Is everybody here just saying that morality is founded on Christianity?
  • Is there a problem if that is the case?
  • Christianity doesn't 'define' morality, it attempts to identify it and disseminate its findings throughout the Body of Christ. Every attempt at defining morality is going to fail (the famous non-definition of pornography for example) because our intellects are insufficient to define the infinite. Many institutions have tried to identify morality, and any objective comparative analysis of these institutions is always going to single out Christianity as by far the best at it.
 
The binding is only crafted in the action itself.
That doesn't actually solve the issue. If choosing an action creates the moral binding, then any action becomes binding simply because someone chose it. Choosing to help someone would make helping binding, but choosing to harm someone would also make harming binding. That collapses the concept of moral obligation into mere choice.
The question in the thread is what makes a rule morally binding before someone chooses to follow or violate it. Otherwise, the rule does not guide the action, rather the action creates the rule.



But the rule holds whether you like it or not, and, whether you see it or don't.
You're speaking in tongues. What is the rule and what makes it binding? And if it holds whether I see it or not, then the question becomes what makes it hold in the first place.



On a meta note, because the discussion has been quite lively so far
Most answers so far have explained things like where moral rules come from (religion, culture, the state) or why people follow them (punishment, social pressure, self-interest)
Those are interesting explanations, but they address a different question. The question I posed is what makes a rule normatively binding in the first place

One thing that irks me a bit is that some replies ended up landing in some form of moral nihilism, basically concluding that nothing makes moral rules binding and that the only real constraint on behavior is consequences.

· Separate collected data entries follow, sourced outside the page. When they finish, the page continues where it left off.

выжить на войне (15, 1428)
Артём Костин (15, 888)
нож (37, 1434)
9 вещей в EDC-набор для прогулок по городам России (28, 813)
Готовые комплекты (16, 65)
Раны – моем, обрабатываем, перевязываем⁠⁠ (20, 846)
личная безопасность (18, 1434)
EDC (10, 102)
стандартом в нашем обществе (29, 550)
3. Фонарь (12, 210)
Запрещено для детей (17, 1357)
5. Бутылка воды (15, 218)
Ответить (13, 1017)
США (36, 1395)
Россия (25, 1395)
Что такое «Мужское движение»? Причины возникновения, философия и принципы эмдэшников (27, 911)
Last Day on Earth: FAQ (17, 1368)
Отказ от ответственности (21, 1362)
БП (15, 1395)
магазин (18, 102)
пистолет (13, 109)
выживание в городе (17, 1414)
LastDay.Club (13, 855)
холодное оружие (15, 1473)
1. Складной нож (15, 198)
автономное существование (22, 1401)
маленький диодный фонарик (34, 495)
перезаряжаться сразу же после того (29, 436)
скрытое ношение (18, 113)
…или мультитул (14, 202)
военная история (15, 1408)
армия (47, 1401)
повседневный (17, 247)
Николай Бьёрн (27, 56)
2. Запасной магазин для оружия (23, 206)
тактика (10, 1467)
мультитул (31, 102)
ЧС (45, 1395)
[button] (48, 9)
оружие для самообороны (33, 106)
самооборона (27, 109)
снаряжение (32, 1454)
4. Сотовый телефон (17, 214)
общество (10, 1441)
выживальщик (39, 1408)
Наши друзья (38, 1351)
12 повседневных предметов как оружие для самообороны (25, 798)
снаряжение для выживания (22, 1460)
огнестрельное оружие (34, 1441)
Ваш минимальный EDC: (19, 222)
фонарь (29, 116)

Come on, thousands of years of moral philosophy have been attempts to avoid exactly that conclusion. The fact that those attempts haven't succeeded so far doesn't mean the problem itself is unsolvable.

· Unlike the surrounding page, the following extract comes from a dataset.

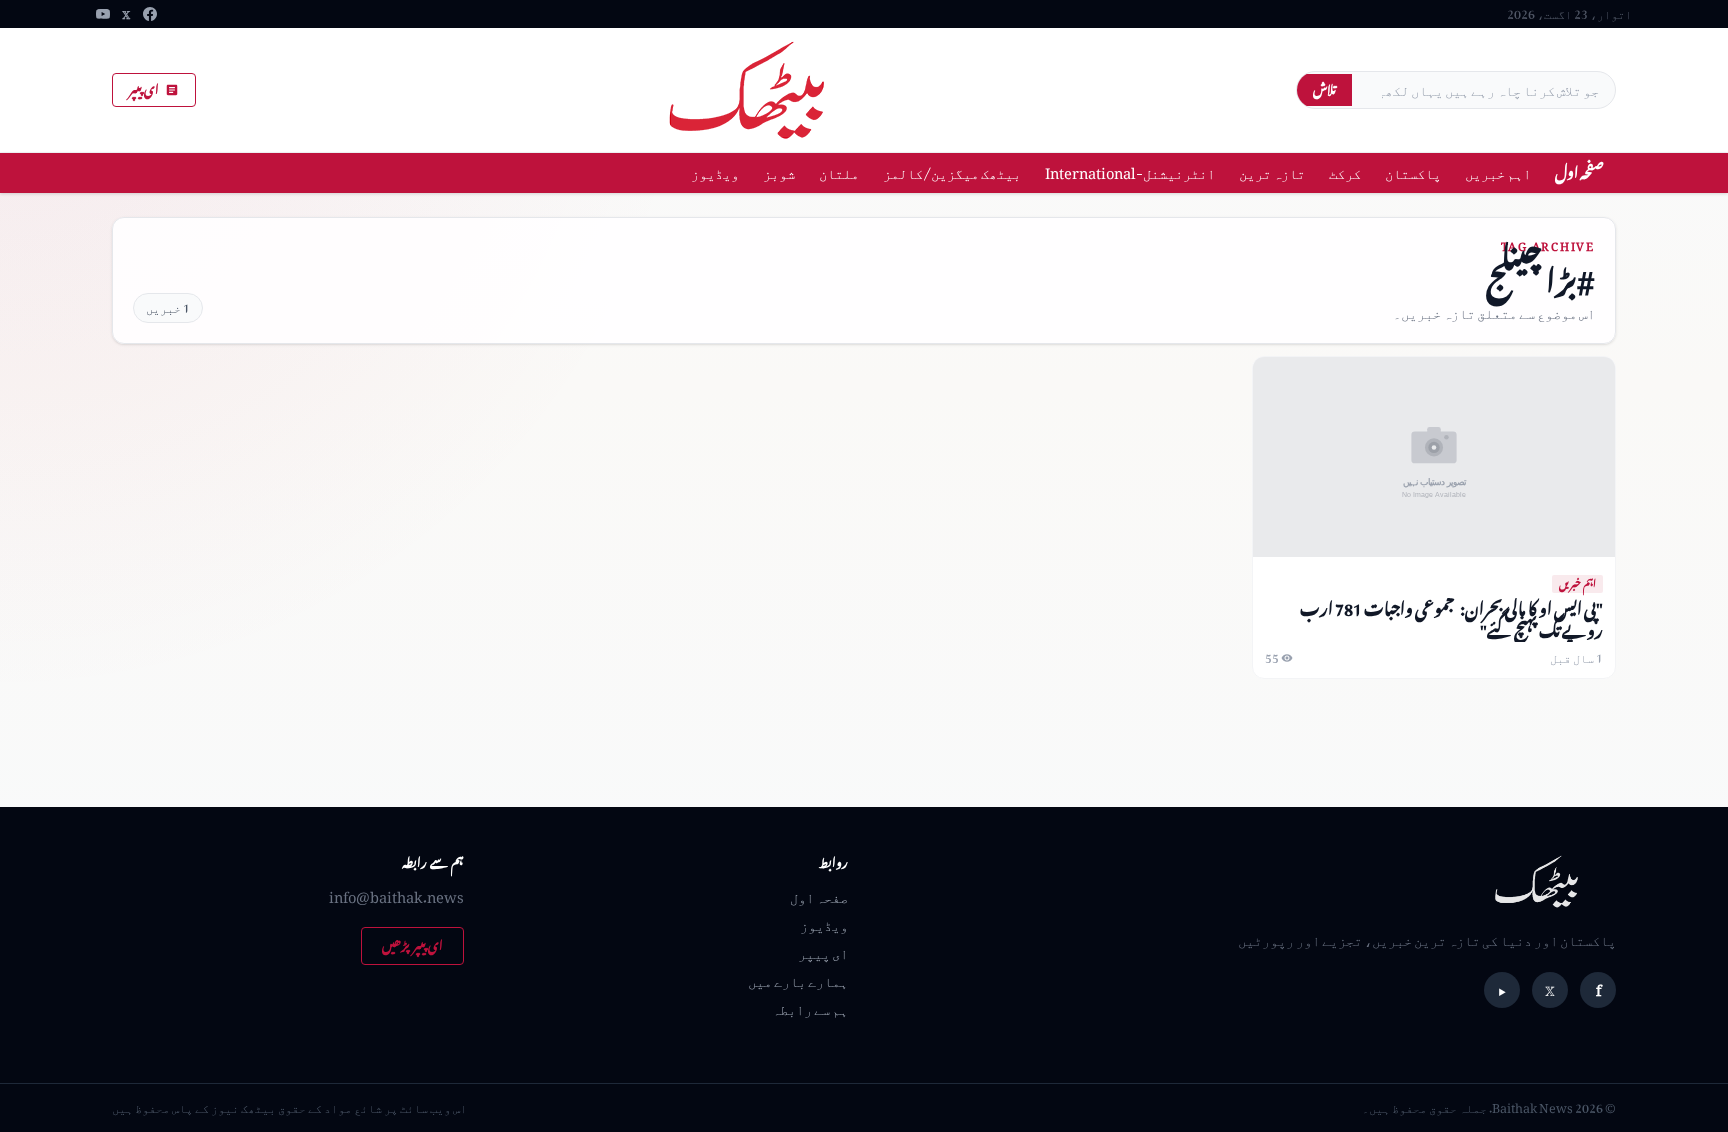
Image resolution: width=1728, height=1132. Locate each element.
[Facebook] (150, 14)
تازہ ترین (1272, 172)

On a more positive note, I'm slightly surprised nobody has tried invoking Kant, Rawls, or social contract theory yet. I mean that as a compliment.
 
Morality is applied biology + communal religious reinforcement. Capacity and application. You have to have a belief there is something larger and grander than yourself to have a moral code. Otherwise all decisions are simple "does this action benefit me?" thinking. If the individual has neither the moral code isn't binding because there's nothing within the individual himself preventing amoral action.